As mobile manufacturers announce new phones in advance of the holidays, Nielsen took a snapshot look at the mobile market in the U.S. Smartphone penetration continued to grow in July 2012, with 55.5 percent of mobile subscribers in the U.S. now owning smartphones. This is a significant increase compared to July 2011 when only 41 percent of mobile subscribers owned smartphones.
Overall, young adults are leading the growth in smartphone ownership in the U.S., with 74 percent of 25-34 year olds now owning smartphones, up from 59 percent in July 2011. Interestingly, teenagers between 13 and 17 years old demonstrated the most dramatic increases in smartphone adoption, with the majority of American teens (58%) owning a smartphone, compared to roughly a third (36%) of teens saying they owned a smartphone just a year ago.

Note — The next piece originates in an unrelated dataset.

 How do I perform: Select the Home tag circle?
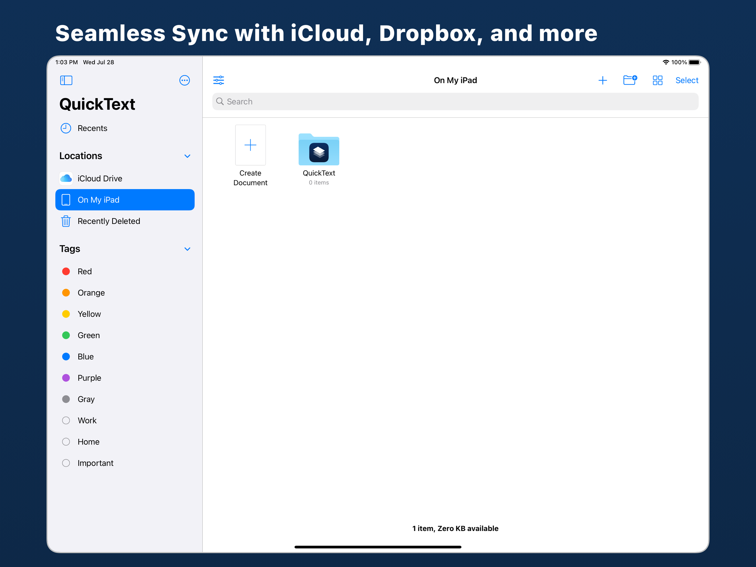tap(66, 441)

“Among most age groups smartphones represent the majority of U.S. mobile subscribers, but American teens were the age group adopting smartphones the fastest,” Nichole Henderson, a Nielsen analyst, said. “As teens increase in their share of smartphone owners, mobile carriers and manufacturers should consider how to market to this growing group.”
Android handsets continue to lead the smartphone market, with both a majority of smartphone owners and recent acquirers (those who obtained their handset in the last 3 months) now owning a phone that runs on the Android operating system. Apple’s iPhone followed closely with a share of 34 percent of smartphone owners and 33 percent of recent acquirers choosing an iOS handset. BlackBerry handsets decreased to an 8 percent share of the U.S. smartphone market and only 3 percent of recent acquirers.
Methodology: Nielsen’s monthly survey of 20,000+ mobile subscribers aged 13+ in the U.S. Mobile owners are asked to identify their primary mobile handset by manufacturer and model, which are modeled to be demographically representative of mobile subscribers in the U.S. Recent Acquirers are defined as consumers who obtained their handset within the last 3 months.
Some prior posts included insights looking only at adults aged 18+, which should not be compared or trended with this current report.